Written by Steven Hansen
There is absolutely no correlation between economic activity, recessions and export / import prices. Prices can be rising or falling going into a recession. Econintersect follows this data series to adjust economic activity for the effects of inflation where there are clear relationships.
The story remains the continually moderating year-over-year inflation – however, this moderating cycle will shortly end. Exports are now up only 0.9% year-over-year and imports up 3.4% (1.4% if oil is excluded).
February 2012 export prices rose 0.8% month-over-month while import prices rose 1.3%. The February rise in import prices is due to fuels / lubricants and other industrial products, while the rise in export prices was driven by agriculture and manufactured product exports.
The issue is not the rear view look, but the forward view as the rise in energy prices migrates into cost structures. If the current trends continue, import prices should stabilize around 5% annual growth, while export price annual price growth will rise to the 3% to 4% range. According to the press release:
All Imports: Import prices advanced 1.3 percent in March, the first increase for the index since rising 0.7 percent in November and the largest monthly rise since a 2.6 percent advance in April 2011. Import prices increased 3.4 percent over the past year, the smallest 12-month advance for the index since a similar 3.4 percent rise between November 2008 and November 2009.

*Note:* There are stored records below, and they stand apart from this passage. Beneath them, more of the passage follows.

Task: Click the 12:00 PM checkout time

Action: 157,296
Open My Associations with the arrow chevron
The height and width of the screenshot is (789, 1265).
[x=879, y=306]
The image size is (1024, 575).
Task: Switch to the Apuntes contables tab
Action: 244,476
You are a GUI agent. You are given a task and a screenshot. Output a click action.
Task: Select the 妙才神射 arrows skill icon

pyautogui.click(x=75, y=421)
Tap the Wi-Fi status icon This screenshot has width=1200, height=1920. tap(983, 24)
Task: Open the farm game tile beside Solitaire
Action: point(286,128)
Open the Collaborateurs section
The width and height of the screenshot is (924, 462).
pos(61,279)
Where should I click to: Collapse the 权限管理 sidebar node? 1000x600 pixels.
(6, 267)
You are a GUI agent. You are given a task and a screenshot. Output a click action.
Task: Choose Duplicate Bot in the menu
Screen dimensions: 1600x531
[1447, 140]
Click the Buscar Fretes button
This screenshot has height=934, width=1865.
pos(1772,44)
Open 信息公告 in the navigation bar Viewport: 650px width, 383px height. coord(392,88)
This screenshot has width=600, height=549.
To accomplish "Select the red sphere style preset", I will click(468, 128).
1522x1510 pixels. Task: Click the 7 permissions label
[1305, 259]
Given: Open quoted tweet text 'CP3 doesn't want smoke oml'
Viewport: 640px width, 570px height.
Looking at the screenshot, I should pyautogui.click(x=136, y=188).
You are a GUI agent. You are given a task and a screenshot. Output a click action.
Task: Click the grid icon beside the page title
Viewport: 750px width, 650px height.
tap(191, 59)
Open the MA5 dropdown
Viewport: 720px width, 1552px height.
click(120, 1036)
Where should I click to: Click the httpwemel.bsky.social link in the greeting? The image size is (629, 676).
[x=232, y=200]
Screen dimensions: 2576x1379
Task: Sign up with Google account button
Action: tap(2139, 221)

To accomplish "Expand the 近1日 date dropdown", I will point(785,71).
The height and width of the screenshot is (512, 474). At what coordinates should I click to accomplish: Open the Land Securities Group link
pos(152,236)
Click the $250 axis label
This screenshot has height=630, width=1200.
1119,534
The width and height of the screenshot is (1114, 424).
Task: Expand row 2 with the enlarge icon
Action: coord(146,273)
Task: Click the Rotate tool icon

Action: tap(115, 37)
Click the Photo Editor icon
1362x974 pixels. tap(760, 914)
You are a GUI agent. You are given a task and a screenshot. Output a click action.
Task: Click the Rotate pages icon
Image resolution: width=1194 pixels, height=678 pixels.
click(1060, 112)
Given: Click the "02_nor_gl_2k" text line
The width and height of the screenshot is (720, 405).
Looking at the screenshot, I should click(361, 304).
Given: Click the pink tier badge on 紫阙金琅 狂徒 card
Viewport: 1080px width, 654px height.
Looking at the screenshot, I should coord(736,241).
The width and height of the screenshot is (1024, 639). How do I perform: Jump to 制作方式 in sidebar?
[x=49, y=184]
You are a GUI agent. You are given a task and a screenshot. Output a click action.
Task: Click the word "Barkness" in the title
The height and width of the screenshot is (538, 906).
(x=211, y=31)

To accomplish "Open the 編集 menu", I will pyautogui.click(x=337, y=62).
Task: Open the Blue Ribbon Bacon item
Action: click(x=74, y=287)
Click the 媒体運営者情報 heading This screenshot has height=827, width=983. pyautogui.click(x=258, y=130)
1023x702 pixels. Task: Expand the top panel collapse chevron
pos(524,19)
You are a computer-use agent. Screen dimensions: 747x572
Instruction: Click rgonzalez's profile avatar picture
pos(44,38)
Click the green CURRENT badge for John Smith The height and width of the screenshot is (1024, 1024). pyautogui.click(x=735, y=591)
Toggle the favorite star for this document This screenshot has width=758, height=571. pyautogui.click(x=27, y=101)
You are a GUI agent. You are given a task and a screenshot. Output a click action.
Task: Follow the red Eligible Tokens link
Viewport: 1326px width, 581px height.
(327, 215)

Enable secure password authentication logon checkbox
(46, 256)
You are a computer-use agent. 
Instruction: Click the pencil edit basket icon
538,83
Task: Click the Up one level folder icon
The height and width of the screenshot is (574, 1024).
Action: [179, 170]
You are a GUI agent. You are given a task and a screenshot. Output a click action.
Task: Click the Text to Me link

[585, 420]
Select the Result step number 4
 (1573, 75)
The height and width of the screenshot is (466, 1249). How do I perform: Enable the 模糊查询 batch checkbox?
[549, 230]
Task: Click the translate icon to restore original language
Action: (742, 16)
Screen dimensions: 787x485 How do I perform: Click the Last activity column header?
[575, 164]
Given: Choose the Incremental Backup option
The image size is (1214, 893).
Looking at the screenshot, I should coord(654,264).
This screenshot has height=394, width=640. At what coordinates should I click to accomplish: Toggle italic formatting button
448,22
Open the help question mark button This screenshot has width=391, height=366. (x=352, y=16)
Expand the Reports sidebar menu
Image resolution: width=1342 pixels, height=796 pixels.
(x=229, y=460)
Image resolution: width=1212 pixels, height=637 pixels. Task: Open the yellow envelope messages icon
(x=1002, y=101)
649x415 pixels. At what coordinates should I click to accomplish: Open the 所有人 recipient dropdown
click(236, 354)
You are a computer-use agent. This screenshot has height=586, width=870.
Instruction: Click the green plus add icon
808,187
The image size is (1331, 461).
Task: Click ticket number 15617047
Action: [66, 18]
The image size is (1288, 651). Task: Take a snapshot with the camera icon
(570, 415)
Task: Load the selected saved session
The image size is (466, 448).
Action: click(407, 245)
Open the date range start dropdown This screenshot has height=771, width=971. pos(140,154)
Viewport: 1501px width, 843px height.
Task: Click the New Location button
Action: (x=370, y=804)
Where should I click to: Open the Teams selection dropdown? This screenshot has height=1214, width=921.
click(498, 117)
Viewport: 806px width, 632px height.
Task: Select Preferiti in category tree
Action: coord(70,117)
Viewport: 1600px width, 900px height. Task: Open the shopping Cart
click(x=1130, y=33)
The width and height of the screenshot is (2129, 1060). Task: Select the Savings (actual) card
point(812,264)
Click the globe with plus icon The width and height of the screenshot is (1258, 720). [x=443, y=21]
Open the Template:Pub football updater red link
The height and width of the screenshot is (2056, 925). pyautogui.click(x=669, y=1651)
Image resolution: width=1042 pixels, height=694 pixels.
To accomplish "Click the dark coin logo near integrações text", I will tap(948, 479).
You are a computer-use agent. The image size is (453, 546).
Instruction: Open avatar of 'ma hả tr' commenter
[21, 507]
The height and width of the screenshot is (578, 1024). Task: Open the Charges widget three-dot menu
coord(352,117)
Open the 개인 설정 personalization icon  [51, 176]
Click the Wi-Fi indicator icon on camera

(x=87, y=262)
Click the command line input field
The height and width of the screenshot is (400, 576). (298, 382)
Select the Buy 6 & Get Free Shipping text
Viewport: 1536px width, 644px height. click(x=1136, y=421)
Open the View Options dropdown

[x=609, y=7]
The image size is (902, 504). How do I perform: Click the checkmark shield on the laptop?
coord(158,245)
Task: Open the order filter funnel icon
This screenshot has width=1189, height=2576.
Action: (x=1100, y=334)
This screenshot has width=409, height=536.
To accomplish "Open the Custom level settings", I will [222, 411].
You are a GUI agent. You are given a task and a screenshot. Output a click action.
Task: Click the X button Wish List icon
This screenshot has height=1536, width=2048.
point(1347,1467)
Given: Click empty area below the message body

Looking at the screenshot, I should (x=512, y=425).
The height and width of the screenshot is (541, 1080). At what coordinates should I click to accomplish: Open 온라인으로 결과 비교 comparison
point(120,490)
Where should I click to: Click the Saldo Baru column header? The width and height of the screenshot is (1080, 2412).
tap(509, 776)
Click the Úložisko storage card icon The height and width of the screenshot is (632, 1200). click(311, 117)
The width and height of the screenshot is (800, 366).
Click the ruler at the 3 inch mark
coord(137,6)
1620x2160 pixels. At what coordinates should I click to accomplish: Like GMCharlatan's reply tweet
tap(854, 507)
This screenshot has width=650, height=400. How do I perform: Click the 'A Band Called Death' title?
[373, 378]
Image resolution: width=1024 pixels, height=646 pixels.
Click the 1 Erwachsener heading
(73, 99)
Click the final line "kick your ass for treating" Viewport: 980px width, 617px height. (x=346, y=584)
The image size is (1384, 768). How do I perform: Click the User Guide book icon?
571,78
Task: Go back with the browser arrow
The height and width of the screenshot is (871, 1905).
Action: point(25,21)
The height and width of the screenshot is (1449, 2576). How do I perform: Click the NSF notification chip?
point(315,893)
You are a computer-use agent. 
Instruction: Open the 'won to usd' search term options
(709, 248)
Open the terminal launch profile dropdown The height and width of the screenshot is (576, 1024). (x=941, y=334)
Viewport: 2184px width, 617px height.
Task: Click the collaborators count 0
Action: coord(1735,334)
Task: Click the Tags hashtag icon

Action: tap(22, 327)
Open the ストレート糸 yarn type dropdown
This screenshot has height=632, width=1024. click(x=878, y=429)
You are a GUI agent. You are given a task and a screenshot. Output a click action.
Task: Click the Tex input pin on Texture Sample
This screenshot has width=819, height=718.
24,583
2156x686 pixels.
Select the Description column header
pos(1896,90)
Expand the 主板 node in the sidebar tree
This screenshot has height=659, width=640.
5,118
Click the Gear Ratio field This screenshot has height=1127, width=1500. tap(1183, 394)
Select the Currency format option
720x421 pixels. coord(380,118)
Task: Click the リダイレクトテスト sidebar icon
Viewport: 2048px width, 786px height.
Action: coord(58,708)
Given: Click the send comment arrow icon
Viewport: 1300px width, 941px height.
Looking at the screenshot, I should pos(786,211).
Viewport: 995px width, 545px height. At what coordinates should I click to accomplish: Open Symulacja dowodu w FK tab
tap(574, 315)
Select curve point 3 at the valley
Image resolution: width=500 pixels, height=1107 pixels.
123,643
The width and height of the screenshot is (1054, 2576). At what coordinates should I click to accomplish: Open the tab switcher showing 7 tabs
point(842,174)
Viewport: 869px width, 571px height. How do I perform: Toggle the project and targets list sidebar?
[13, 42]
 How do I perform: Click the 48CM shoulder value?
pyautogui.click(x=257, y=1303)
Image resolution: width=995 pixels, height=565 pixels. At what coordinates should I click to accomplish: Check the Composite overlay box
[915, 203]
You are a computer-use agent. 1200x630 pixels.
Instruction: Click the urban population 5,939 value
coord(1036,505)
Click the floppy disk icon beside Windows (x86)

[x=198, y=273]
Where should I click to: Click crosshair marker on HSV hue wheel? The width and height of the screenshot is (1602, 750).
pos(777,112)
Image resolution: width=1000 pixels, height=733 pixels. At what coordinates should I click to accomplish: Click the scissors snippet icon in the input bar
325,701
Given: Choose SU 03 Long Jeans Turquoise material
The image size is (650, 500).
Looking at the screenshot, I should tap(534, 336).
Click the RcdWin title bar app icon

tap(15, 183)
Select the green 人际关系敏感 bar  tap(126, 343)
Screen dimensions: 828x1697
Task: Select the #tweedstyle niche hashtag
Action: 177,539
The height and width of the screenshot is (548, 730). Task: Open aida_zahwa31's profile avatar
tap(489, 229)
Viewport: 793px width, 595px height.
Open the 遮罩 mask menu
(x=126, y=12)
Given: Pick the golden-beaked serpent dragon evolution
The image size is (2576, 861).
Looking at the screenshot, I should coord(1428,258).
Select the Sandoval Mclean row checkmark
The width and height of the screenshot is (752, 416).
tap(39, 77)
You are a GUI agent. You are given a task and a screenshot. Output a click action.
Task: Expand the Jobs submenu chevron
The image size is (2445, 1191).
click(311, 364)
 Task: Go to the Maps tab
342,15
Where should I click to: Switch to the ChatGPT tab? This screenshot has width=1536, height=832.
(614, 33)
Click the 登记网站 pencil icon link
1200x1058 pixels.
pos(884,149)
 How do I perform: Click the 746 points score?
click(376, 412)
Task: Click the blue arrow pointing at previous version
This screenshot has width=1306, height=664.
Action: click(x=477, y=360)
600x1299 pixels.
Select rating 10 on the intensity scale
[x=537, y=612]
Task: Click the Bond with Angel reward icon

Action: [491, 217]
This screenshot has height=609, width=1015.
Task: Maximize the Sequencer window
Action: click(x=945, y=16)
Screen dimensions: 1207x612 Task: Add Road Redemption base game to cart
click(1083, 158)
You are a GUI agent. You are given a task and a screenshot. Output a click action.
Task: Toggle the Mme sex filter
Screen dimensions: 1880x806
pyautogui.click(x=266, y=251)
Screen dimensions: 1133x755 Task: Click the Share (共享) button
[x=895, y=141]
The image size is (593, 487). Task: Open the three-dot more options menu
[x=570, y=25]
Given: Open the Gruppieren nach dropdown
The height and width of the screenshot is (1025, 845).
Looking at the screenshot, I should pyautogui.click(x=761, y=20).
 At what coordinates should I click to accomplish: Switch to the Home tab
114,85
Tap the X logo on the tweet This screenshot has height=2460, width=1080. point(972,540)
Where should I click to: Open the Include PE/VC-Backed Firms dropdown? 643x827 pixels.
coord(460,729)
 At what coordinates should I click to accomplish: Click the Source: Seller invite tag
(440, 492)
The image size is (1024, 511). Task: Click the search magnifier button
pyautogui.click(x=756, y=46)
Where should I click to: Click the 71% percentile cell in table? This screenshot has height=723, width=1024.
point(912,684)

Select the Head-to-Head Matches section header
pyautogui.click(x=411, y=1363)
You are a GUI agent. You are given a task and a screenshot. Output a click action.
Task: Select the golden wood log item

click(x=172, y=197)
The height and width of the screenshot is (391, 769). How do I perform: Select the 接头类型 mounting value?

All Exports: U.S. export prices increased 0.8 percent in March, the largest monthly advance for the index since a 0.8 percent rise in April 2011. In March, higher prices for nonagricultural goods and agricultural goods each contributed to the advance. Despite recording the largest monthly increase in 11 months, overall export prices rose only 0.9 percent over the past 12 months, the smallest year-over-year advance since a 0.4 percent rise for the November 2008-09 period.
The YoY data is now being compared to the end of the steep inflationary cycle which began in mid-2010. March likely is the end of the decreasing year-over-year cycle for imports.
There are different rates of inflation occurring in the economy according to multiple measurements by a single agency (BLS):
- consumers (CPI) = 2.9% (February 2012)
- manufacturing / production (PPI) = 3.3% (February 2012)
- Exports = 1.5% (February 2012)
- Imports = 5.5% (February 2012)
Each rate of inflation is measuring a different pulse point, and each represents the breadbasket of costs / prices relative to that grouping. It should be pointed out that fuel import prices are up 9.6% year-over-year, and has a 23.4% weight in the import index. Few consumers spend 23.4% of their income on fuel.
Caveats on the Use of the Export / Import Price Index
Both import and export prices index values shown in this post is a weighted average for the the entire category of exports or imports. The BLS has many sub-categories relating to a particular commodity or goods. Econintersect using spot checks believes these subindexes are accurate.